Now I’m working on a third book, an Oxford handbook on global animal law. It will be edited together with a postdoctoral student at the Max Planck Institute, Saskia Stucki— herself an expert on animal rights—and a colleague from Harvard Law School, Kristen Stilt, a more comparative lawyer coming from Islamic law. Kristen became interested in all these animal matters from that perspective, and she set up a program at Harvard Law. We will publish this open access, so the e-book will be completely accessible.
3. Is there one particular issue in the field of global animal law that you really wish the general public understood better or thought about more?
Yes, agriculture and our food production system. We really have a global food industry. It’s not only about live transport of animals, it’s also animal parts, animal semen, animal embryos, and so on. And the use of animals for food involves very large numbers—like thousands of times the number of animals used for research.
This is something I really think people should know: It’s a big business. And there is basically no proper international regulation, and it easily escapes national regulation.
For example, German researchers operate under very high standards, but it’s very easy to evade these standards by going elsewhere. Chickens have been genetically modified into two different lines, one for eggs and the other for meat. Therefore the males of the laying line are seen as “superfluous,” and they are shredded alive at the age of one or two days. This has been prohibited in Germany, so some hatcheries are moving out. There are huge factories in Lithuania, for example, where the standards are much lower. In the face of a global business, states have to harmonize.
4. Are there efforts to address these issues?
A small international organization in Paris, the World Organization for Animal Health, was founded in 1924. Its mandate is to prevent the spread of animal diseases, and it issues standards on animal health.

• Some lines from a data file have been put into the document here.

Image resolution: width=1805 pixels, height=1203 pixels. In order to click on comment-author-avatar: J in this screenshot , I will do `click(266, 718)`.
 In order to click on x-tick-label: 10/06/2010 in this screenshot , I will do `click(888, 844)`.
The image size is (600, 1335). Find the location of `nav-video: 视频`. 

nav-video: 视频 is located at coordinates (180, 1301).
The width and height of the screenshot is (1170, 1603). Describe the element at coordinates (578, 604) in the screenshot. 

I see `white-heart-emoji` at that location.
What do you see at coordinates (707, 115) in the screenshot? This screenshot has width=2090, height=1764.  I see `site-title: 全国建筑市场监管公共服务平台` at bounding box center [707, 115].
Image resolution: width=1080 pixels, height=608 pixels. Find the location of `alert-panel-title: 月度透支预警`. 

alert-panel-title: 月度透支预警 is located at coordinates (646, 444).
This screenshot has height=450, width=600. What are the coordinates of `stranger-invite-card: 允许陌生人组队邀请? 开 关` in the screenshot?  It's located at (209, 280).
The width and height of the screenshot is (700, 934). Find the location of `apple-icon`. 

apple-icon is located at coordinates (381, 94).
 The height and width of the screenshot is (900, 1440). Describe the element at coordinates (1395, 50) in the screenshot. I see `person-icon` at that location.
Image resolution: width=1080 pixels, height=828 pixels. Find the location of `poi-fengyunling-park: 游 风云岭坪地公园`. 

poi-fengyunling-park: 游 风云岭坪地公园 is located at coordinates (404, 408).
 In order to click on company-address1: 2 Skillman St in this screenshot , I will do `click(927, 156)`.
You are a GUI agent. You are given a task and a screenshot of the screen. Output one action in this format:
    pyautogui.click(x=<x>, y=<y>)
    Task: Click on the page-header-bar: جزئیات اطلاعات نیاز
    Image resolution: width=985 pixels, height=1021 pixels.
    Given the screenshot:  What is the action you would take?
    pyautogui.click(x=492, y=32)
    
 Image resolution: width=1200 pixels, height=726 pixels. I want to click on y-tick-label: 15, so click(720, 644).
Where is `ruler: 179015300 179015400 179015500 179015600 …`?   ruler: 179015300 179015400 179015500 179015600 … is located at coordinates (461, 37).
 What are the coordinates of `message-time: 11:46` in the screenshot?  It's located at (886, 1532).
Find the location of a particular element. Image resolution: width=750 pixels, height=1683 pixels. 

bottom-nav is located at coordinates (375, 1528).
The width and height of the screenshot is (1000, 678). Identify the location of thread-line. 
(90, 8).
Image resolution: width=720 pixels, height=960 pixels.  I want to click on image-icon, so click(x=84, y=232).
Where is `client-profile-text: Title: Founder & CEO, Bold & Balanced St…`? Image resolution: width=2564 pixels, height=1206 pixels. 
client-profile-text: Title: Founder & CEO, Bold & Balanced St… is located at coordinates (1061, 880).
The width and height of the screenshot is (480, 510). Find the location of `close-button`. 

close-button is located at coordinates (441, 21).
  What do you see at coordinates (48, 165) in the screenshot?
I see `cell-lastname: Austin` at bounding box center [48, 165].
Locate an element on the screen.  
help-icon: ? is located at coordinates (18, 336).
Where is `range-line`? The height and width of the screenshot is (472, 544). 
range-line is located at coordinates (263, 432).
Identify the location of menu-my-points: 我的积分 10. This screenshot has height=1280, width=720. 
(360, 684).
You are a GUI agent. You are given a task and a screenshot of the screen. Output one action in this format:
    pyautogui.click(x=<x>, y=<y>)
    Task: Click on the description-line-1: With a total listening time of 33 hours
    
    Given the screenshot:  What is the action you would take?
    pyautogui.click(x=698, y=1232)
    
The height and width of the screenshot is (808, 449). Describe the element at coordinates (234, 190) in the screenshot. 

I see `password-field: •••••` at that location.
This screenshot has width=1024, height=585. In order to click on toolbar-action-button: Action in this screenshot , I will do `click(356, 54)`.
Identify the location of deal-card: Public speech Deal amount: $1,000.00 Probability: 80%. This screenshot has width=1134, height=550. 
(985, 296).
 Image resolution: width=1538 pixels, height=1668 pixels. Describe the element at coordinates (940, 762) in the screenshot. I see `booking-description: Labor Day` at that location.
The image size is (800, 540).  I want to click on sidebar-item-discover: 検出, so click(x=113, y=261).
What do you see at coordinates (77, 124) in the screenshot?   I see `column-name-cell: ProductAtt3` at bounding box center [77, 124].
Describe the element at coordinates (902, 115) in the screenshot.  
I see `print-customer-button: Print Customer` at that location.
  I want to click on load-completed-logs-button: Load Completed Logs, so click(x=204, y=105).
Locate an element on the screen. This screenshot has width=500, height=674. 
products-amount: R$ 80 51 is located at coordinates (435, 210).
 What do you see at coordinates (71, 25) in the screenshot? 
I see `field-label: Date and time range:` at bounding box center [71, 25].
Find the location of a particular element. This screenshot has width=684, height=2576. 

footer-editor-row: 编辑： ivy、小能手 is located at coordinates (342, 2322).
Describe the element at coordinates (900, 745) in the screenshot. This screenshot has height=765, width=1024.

It has expanded its mandate to cover animal welfare. However, the standards are not binding law, just recommendations, and they are also influenced by the business perspective.
The European Union has, relatively speaking, the highest standards worldwide. They’re still abysmally low, but they’re higher than in the US, Asia, Africa, and so on. The European farmers are of course afraid that these higher standards are a competitive disadvantage. So addressing this whole issue of the food industry and regulation and the problem of global business is now my scholarly “mission.”
5. So ultimately, do we need to include animal-rights issues in international treaties?
Definitely. Either through special treaties or in trade agreements. The basic principle of trade agreements is liberalization of trade, to be (roughly speaking) as free as possible. So national laws—requirements concerning hygiene, packaging, labor standards, environmental standards—are, from that perspective, normally a trade obstacle. Because if the US requires X and Canada wants Z, then it’s a problem for the producers.
All these trade agreements have some exceptions for national standards that may be higher than in the other parties’ jurisdictions. Animal welfare might be a subject for higher standards, for example, if the public in the regulating state wants it. Then—under some conditions—the other parties will have to accept it.